Document excerpt Block Start

Landfilling is the most widely used method for the disposal of municipal solid wastes (MSW) in the United States due to its simplicity and low cost. According to the 2014 report on Advancing Sustainable Materials Management by the USEPA, only 34% of the total MSW generated in the US was recycled, while 13% was combusted for energy recovery. In 2014, 53% of the MSW generated, (i.e. 136 million tons) in the US was landfilled. The treatment of landfill leachates, generated by percolation of water through the landfill, primarily due to precipitation, has been found to be one of the major challenges associated with landfill operation and management. Currently, leachates from most landfills are discharged into wastewater treatment plants, where they get treated along with domestic sewage.

Issues associated with treatment of landfill leachates due to their high nitrogen and heavy metal content have been widely studied. Recently, it has been observed that the organic carbon in landfill leachates, specifically humic and fulvic acids (together referred to as "humic substances") contain aromatic groups that can absorb large amounts of ultraviolet (UV) light, greatly reducing the UV transmissivity in wastewater plants using UV disinfection as the final treatment step. This interference with UV disinfection is observed even when landfill leachates constitute a very small fraction (of the order of 1%) of the total volumetric flow into wastewater treatment plants. Humic substances are present as dissolved organic matter (DOM) and typically show very low biodegradability. Removing these substances using chemical treatment or membrane processes is an expensive proposition. However, the concentrations of humic substances are found to be reduced in leachates from landfill cells that have aged for several years, suggesting that these substances may be degraded under the conditions of long-term landfilling.

Document excerpt Block End

→ Work item: Continue the passage on landfill leachate treatment from its last sentence.

Given records Block Start

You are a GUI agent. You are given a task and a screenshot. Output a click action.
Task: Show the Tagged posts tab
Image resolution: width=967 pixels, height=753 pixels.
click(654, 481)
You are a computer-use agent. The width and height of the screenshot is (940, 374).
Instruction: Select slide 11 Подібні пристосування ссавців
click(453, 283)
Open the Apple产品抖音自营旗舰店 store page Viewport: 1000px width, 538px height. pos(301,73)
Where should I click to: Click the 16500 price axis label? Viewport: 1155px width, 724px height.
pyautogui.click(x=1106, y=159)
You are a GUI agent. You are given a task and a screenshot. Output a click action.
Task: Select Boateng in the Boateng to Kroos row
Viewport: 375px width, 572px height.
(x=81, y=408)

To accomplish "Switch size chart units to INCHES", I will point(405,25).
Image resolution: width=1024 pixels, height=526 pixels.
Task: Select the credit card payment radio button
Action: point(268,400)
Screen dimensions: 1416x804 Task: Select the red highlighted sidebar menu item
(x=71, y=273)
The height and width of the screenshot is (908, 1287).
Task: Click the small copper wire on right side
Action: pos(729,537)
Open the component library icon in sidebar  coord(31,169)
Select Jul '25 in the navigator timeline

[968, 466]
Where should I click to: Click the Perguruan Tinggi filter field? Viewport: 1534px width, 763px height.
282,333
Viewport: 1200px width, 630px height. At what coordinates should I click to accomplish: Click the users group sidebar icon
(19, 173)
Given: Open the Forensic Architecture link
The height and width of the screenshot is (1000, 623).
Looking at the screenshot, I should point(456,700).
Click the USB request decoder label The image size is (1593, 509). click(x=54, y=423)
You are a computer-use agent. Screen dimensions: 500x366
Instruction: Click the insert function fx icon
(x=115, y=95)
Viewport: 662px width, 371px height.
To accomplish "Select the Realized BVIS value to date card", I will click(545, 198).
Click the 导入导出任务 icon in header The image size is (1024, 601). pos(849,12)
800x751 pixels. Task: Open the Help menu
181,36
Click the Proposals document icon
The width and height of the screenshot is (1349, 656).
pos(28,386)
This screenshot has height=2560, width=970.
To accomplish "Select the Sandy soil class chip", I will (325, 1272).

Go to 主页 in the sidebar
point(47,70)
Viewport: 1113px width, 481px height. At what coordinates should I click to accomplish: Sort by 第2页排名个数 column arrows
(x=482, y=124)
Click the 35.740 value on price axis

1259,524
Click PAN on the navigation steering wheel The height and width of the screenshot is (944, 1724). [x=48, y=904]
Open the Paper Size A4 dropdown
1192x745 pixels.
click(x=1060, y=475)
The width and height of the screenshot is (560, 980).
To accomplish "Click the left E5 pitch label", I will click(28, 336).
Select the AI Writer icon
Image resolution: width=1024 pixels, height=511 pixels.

Given records Block End

→ Response for this exercise:
The primary objective of this research was to use a two-stage process employing thermophilic pretreatment followed by a mesophilic anaerobic membrane bioreactor (AnMBR) to mimic the conditions of long-term landfilling. The AnMBR was designed to keep biomass inside the reactor and accelerate degradation of biologically recalcitrant organic carbon such as humic substances. The treatment goal was to reduce UV absorbance in raw landfill leachates, potentially providing landfills with an innovative on-site biological treatment option prior to discharging leachates into wastewater treatment plants. The system was operated over 14 months, during which time over 50% of UV-quenching organic carbon and 45% of UV absorbance was consistently removed. To the best of our knowledge, these removal values are higher than any reported using biological treatment in the literature. Comparative studies were also performed to evaluate the performance of this system in treating young leachates versus aged leachates.

Next-generation DNA sequencing and quantitative PCR (qPCR) were used to characterize the microbial community in raw landfill leachates and the bioreactors treating landfill leachate. Analysis of microbial community structure and function revealed the presence of known degraders of humic substances in raw as well as treated landfill leachates. The total number of organisms in the bioreactors were found to be higher than in raw leachate. Gene markers corresponding to pathogenic bacteria and a variety of antibiotic resistance genes (ARGs) were detected in raw landfill leachates and the also in the reactors treating leachate, which makes it necessary to compare these ARG levels with wastewater treatment in order to determine if leachates can act as sources of ARG addition into wastewater treatment plants. In addition, the high UV absorbance of leachates could hinder the removal of ARBs and ARGs by UV disinfection, allowing their release into surface water bodies and aiding their proliferation in natural and engineered systems.